Update the entries from the line containing "You are a computer-use" through the end of the entries by changing "Screen dimensions" to "Display resolution" and leaving everything else unchanged. Omit the pictures from your answer.

===== DATA EXTRACT =====

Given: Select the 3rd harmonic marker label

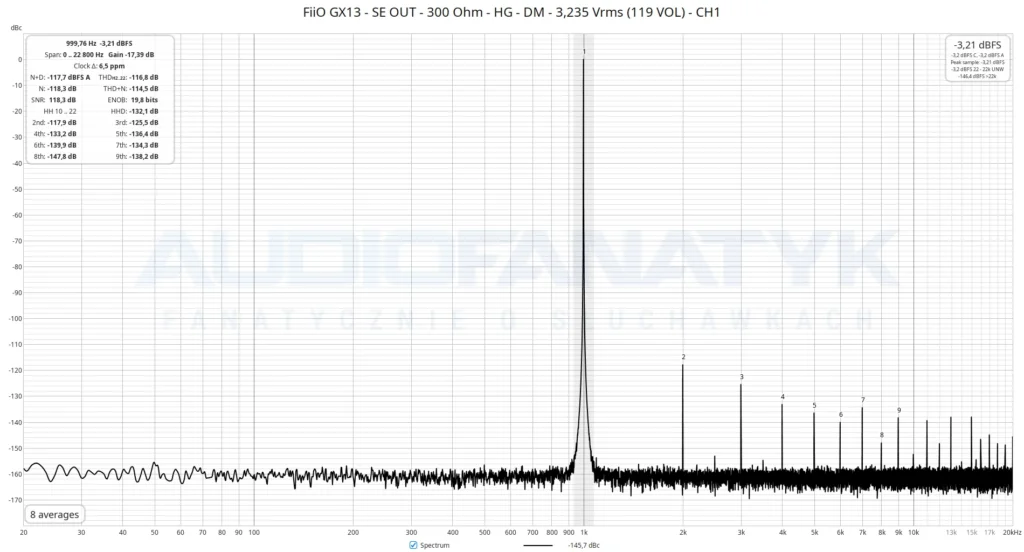Looking at the screenshot, I should (741, 377).
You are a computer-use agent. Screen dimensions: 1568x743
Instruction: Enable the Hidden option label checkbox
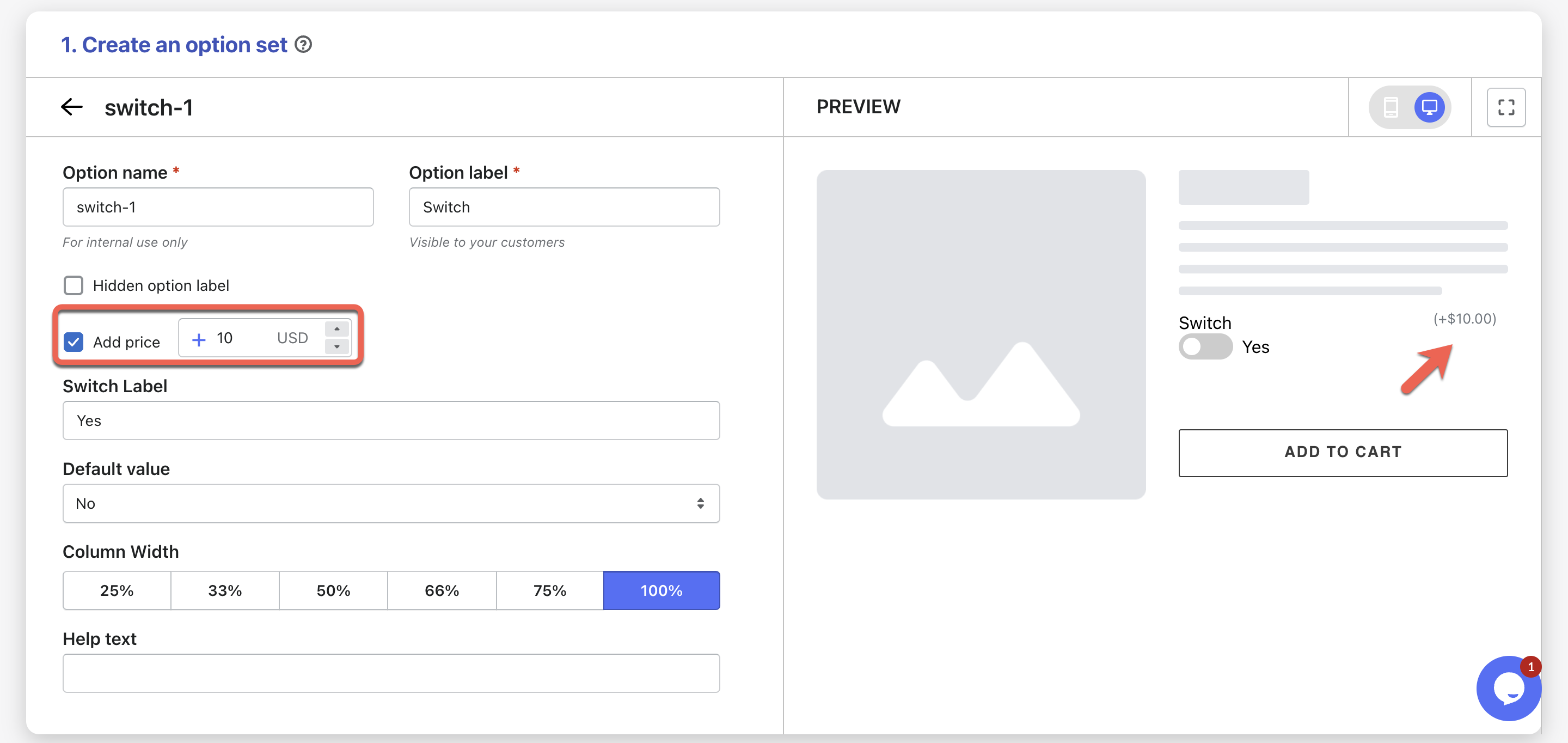pyautogui.click(x=74, y=285)
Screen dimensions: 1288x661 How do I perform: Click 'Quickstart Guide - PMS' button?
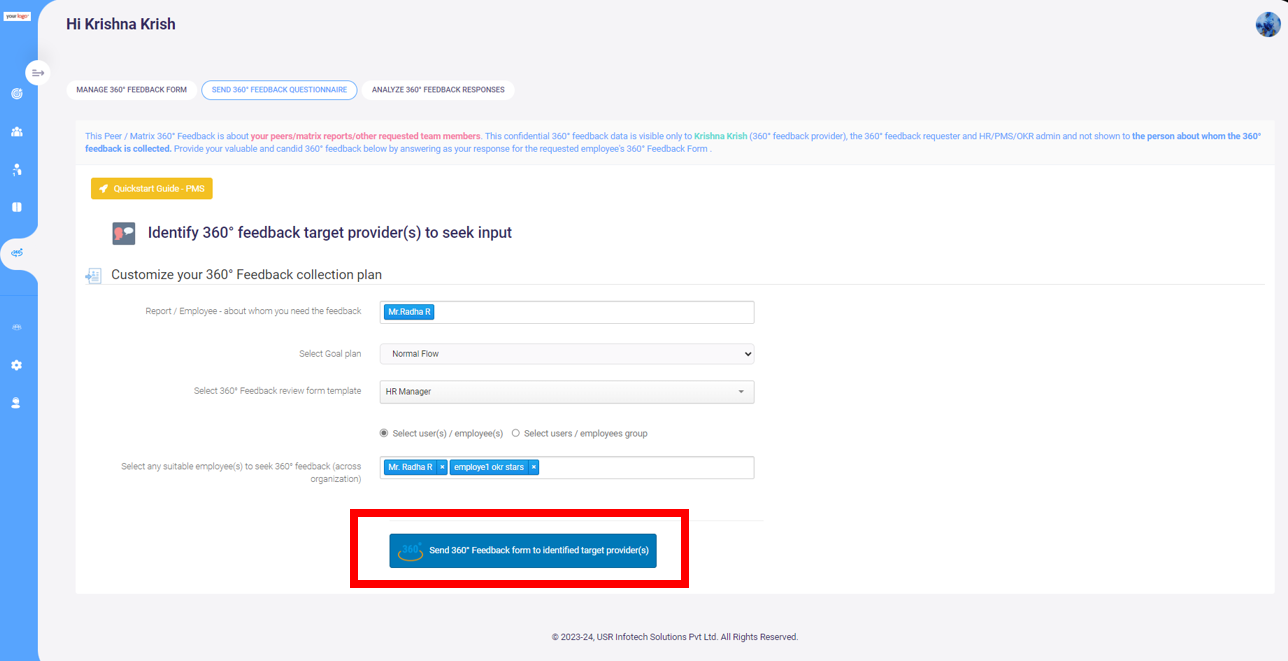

=====

» **SOLUTION BELOW**:
You are a computer-use agent. Display resolution: 1568x743
Instruction: Enable the Hidden option label checkbox
pyautogui.click(x=74, y=285)
Display resolution: 1288x661 How do I perform: Click 'Quickstart Guide - PMS' button?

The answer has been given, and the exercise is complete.